26 Kasım 2011 Cumartesi

Tezat




Yürüdüm. 

Yine soğuktu ikinci memleketim dediğim şehir. Kar vardı. Bir fotoğraf çektim, bir nefes de sigaramdan.

Attığın adımlar gömülür ya karda, tıpkı aldığın nefesle gömdüğün ruhun, benliğin gibi. Saklarsın kendini.
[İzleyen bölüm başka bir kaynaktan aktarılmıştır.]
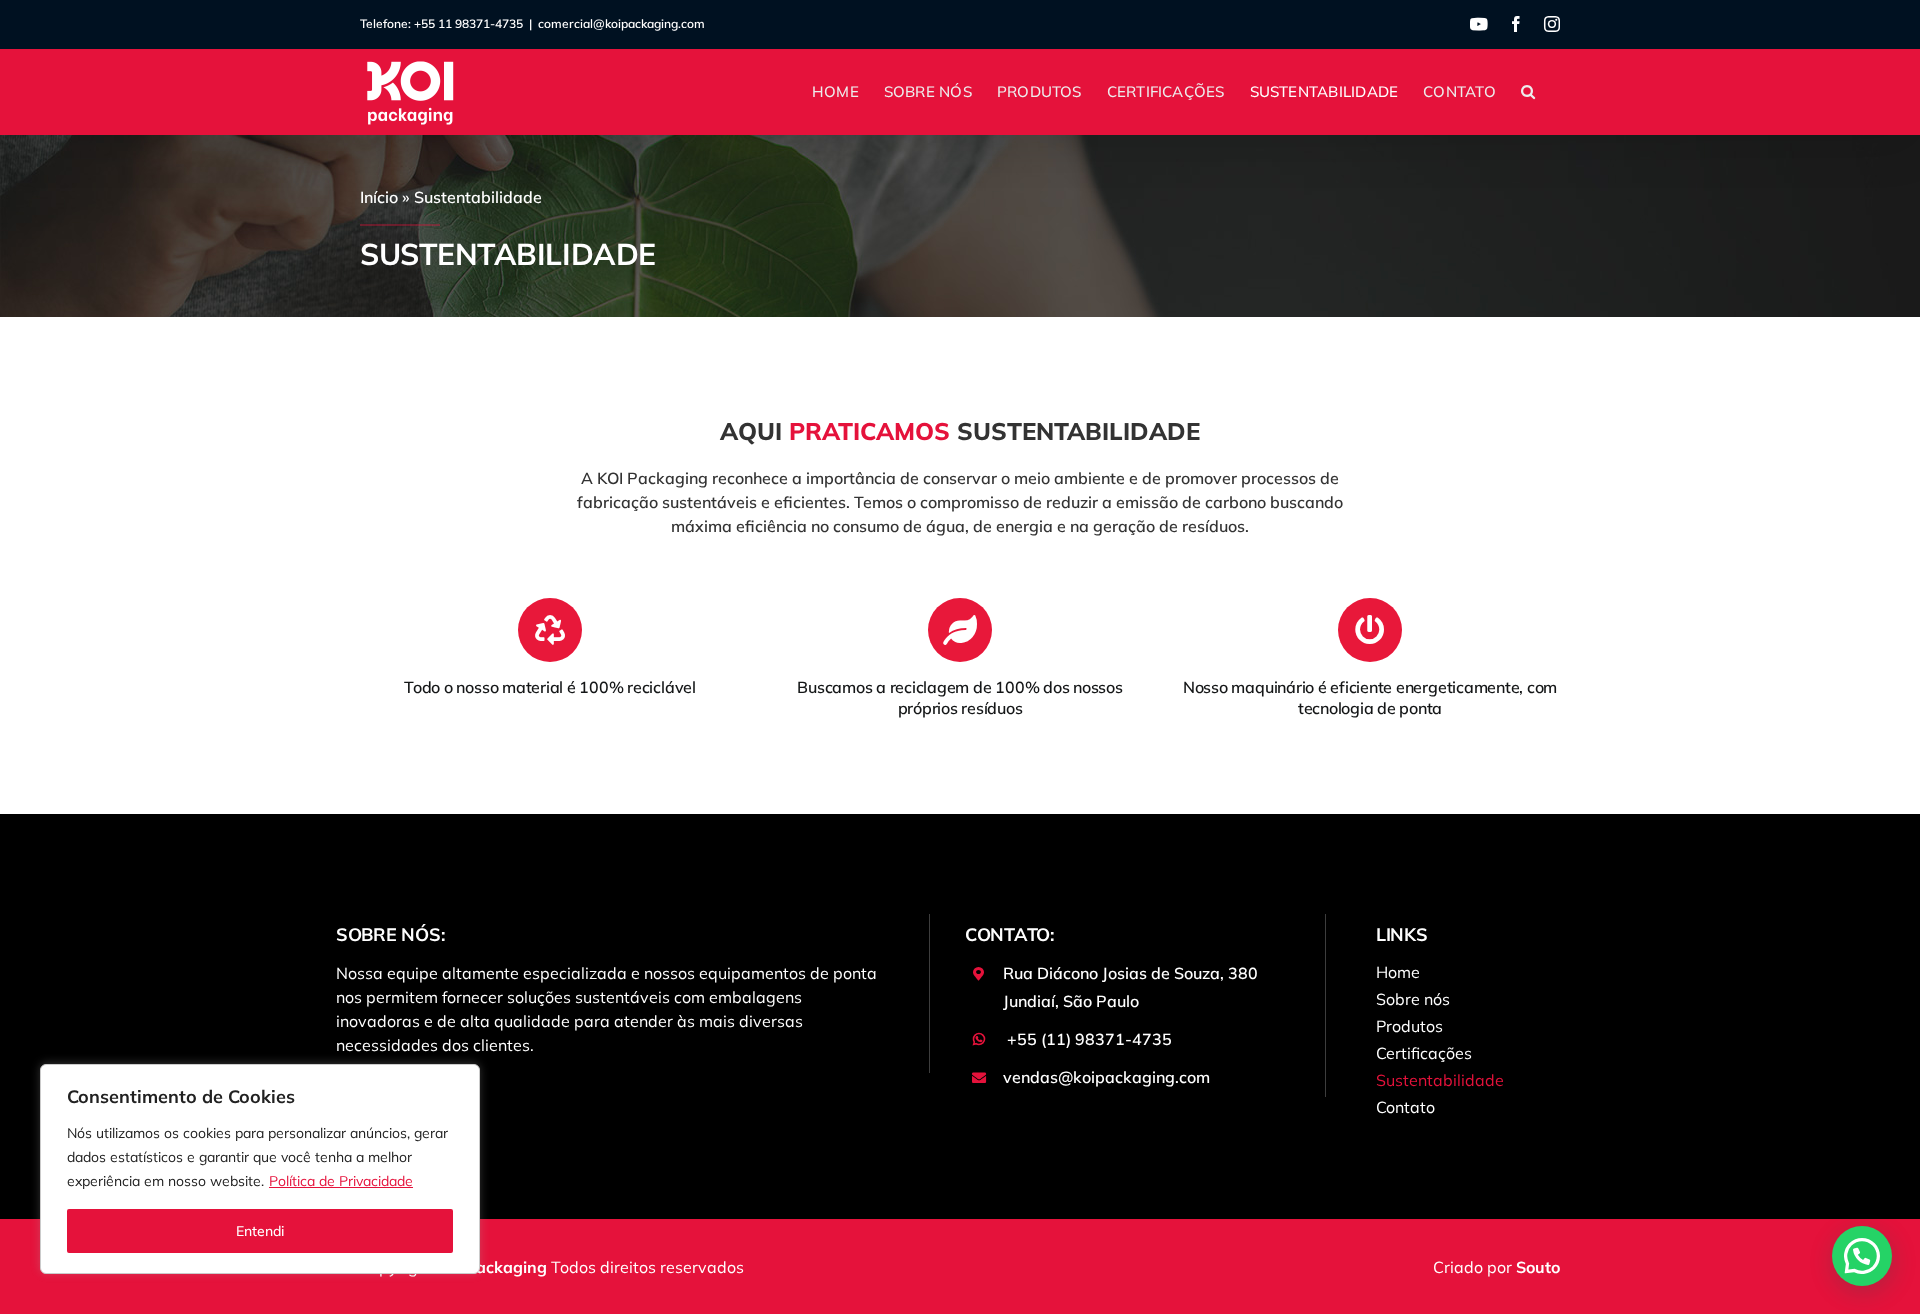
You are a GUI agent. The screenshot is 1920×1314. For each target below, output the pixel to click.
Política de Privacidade (341, 1181)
Gerek yoktur mağarasından çıkarmaya yalnızlığa alışmış bu adamı. Sigaramın ucundaki sıcaklığın, ayaklarımın altındaki soğuğa, közün kızıl renginin, karın beyazına uyumu gibi kafamın içiyle dışı. 

Yürüdüm. Fotoğrafta görünen adam da kayboldu, geç saatlerde kimse bulunmaz böyle yerlerde, küçük Anadolu şehirlerinde. En sevdiğim yanı da budur zaten. 

Sevdiğim birisi bana, 'bu dünyada sonu olmayan hiç bir şey yok' demişti. Her günümü ısrarla sona değil de sonsuzluğa götüren bu hislerle yaşamaya alıştım. 

Yürüdüm. 
Paketin de sonu geldi. Ayaklarım üşüyor. Ellerim üşümez hiç benim.Ceplerimden hiç çıkmaz çünkü ellerim. Burnum var üşüyen, kıpkırmızıdır şimdi. 

Durdum. 

Ayaklarının ezberlediği yollarda eksilen taşları bile tek tek sayarken, içinde kopan hangi parçanın peşine düşebildin ki ? 


23 Kasım 2011 Çarşamba

Sentetik ölüm

Boş bir masa var. Uzak biraz, biraz karanlık. Oturuyorum. Boş bir sandalye, bakıyorum yokluğunun gözlerine. 
Vazo var bir tane, içinde bir ölü çiçek. 
Sesler var, duyamadığım. 
Boş bakışlarımı üzerine alınan kızgın insanlar var. Oysa ki ne gördüğüm var, ne bildiğim. 
Ne kadar kalabalıkmış burası, getirseler ısrmarladığım kefenimi de gitsem.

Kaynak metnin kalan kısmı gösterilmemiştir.